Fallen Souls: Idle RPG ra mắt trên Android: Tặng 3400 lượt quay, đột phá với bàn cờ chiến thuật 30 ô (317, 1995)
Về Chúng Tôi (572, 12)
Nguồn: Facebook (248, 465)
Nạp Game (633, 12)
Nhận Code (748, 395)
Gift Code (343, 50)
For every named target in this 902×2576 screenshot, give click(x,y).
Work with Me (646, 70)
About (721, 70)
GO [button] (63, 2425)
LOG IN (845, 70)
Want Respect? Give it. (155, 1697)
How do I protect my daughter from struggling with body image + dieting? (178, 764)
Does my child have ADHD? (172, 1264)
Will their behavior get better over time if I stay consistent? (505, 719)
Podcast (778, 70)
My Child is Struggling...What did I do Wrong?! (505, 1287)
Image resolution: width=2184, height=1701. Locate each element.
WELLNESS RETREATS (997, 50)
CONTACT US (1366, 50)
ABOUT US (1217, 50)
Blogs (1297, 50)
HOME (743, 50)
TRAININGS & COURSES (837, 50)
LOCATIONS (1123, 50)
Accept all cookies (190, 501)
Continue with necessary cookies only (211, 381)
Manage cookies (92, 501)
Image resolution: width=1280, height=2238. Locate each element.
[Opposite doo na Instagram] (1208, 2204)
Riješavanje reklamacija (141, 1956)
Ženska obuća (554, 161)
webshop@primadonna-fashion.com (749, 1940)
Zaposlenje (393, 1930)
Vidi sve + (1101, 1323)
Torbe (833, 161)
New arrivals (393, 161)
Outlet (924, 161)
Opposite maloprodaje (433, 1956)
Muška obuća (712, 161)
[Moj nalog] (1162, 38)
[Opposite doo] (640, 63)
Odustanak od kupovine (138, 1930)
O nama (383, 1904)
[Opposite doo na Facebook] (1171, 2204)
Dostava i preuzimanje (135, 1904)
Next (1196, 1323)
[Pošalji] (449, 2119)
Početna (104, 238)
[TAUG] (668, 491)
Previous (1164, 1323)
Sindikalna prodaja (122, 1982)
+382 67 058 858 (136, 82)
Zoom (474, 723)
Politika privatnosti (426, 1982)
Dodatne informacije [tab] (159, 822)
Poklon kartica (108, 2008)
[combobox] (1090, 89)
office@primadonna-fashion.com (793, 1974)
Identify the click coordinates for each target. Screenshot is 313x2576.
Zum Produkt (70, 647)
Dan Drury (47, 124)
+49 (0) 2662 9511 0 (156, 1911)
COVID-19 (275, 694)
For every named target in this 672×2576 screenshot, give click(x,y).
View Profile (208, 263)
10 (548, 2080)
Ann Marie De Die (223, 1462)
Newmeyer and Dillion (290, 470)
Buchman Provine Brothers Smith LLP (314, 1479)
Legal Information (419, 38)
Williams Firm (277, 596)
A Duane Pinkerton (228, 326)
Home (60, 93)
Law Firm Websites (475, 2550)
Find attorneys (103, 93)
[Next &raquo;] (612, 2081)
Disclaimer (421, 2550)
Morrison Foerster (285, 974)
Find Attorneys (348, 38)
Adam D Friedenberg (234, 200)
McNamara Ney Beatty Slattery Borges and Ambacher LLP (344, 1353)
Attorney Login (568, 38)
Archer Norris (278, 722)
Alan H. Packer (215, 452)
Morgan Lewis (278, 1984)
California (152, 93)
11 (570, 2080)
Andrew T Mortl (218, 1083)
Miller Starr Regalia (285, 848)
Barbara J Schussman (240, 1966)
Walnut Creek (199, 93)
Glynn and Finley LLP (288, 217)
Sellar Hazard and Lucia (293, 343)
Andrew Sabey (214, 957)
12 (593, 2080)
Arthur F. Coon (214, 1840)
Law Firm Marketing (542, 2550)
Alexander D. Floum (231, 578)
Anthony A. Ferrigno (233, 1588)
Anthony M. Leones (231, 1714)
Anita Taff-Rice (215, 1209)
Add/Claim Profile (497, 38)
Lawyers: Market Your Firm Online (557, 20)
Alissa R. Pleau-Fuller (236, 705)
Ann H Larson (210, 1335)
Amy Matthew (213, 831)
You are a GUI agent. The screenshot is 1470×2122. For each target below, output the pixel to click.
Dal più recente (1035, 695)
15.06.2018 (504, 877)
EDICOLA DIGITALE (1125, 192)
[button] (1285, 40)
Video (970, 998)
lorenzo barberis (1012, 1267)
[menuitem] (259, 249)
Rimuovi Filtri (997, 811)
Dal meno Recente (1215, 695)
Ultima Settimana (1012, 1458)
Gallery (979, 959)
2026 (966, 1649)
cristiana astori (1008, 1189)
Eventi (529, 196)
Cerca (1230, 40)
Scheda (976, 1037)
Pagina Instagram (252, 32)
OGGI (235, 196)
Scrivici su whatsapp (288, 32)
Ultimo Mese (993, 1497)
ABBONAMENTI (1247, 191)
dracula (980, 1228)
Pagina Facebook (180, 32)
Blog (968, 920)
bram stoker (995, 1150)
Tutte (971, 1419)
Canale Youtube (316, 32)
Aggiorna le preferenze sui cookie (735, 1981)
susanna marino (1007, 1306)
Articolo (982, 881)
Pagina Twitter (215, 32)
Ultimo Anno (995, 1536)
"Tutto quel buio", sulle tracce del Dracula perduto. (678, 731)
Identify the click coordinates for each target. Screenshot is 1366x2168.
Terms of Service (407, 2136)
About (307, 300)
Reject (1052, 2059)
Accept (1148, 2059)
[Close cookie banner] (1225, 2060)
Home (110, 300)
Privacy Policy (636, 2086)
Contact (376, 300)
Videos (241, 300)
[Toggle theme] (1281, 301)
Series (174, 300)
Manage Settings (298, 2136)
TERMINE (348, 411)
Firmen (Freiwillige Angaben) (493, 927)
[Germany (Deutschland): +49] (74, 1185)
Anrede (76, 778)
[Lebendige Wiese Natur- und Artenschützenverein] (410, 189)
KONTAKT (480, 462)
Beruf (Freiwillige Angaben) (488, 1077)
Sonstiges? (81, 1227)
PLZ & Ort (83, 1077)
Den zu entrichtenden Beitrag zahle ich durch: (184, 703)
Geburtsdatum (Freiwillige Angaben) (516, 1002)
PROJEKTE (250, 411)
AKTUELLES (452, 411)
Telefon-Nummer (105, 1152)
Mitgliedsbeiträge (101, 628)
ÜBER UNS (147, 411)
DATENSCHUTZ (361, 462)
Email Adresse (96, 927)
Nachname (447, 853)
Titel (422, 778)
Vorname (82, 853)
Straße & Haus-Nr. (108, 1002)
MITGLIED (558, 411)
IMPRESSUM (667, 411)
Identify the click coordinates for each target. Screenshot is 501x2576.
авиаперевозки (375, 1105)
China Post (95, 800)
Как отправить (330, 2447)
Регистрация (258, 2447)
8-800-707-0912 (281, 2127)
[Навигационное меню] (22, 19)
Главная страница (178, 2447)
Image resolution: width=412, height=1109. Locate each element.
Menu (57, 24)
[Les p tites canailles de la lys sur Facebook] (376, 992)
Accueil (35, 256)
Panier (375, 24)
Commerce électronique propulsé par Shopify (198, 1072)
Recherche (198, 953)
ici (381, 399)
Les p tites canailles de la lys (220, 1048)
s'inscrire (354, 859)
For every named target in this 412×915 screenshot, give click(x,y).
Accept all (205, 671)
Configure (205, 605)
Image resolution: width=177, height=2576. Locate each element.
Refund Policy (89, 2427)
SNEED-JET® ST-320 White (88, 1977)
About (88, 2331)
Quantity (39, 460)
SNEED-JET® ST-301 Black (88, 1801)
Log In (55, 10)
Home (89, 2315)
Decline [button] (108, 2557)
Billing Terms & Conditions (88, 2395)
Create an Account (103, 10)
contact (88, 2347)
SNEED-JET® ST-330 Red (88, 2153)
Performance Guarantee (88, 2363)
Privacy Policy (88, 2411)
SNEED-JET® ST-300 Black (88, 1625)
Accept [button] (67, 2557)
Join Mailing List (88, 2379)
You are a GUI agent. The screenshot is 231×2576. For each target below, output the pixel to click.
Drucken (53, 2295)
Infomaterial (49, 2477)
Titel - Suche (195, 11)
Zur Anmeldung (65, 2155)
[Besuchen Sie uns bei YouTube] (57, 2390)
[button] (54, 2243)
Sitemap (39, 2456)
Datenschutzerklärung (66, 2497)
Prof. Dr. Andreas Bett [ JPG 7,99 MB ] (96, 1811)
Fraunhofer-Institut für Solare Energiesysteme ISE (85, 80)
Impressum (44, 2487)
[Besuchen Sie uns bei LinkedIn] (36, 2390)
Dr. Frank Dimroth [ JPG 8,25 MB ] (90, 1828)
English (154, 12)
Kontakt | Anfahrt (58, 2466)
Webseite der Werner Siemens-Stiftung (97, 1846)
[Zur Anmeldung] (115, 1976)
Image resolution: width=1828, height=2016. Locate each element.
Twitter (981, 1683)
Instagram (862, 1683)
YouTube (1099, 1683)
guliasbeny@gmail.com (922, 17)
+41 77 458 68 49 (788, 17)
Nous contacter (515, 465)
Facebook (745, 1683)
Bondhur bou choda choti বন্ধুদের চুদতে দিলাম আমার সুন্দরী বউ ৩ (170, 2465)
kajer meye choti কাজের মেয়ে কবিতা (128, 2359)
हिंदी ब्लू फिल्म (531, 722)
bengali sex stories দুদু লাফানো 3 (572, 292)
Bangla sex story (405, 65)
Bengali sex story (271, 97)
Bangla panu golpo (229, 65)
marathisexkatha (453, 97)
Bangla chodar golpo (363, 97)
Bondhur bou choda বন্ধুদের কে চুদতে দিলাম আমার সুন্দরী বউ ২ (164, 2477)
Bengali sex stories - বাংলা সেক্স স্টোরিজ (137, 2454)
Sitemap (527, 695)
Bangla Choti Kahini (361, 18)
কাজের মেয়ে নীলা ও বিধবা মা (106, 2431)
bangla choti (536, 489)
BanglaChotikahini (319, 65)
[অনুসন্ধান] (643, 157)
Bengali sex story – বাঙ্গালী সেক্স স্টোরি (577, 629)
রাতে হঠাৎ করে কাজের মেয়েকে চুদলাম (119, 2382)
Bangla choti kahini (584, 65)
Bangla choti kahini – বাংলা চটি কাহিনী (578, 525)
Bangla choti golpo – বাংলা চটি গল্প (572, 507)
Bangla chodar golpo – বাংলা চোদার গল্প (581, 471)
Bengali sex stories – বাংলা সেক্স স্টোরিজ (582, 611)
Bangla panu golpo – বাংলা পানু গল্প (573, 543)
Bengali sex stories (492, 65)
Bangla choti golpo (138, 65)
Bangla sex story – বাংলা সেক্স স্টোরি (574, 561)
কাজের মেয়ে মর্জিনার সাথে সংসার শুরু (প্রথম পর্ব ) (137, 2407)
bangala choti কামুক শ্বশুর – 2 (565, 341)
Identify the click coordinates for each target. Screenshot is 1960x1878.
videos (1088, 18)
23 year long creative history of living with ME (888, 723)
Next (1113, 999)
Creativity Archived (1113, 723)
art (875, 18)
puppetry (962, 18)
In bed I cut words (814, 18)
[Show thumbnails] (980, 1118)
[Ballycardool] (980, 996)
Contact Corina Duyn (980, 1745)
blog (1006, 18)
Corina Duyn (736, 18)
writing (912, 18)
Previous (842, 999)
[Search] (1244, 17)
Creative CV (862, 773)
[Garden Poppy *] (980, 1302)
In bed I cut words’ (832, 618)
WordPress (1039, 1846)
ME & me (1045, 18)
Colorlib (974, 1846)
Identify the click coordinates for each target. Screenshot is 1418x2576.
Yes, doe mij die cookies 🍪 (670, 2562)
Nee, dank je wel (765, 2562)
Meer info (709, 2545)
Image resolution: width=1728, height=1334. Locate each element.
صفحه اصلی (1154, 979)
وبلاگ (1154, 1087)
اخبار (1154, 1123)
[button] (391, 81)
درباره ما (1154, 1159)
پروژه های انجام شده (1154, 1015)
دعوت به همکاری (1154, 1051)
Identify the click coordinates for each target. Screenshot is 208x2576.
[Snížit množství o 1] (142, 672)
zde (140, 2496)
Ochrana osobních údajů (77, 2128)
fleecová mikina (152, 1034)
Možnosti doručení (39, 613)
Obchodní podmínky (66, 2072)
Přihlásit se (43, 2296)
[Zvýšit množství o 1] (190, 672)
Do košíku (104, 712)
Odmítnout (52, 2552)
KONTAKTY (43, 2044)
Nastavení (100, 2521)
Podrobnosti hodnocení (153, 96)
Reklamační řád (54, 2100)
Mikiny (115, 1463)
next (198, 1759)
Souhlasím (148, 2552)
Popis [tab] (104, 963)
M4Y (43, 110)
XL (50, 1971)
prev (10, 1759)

* [TASK OBJECTIVE]: Transcribe each line of the data above, unaltered, from the one where "Articolo (982, 881)" appears to the one where "Home (110, 300)" appears, inclusive of both.

* [WRITTEN SOLUTION]:
Articolo (982, 881)
Pagina Twitter (215, 32)
Ultimo Anno (995, 1536)
"Tutto quel buio", sulle tracce del Dracula perduto. (678, 731)
Identify the click coordinates for each target. Screenshot is 1366x2168.
Terms of Service (407, 2136)
About (307, 300)
Reject (1052, 2059)
Accept (1148, 2059)
[Close cookie banner] (1225, 2060)
Home (110, 300)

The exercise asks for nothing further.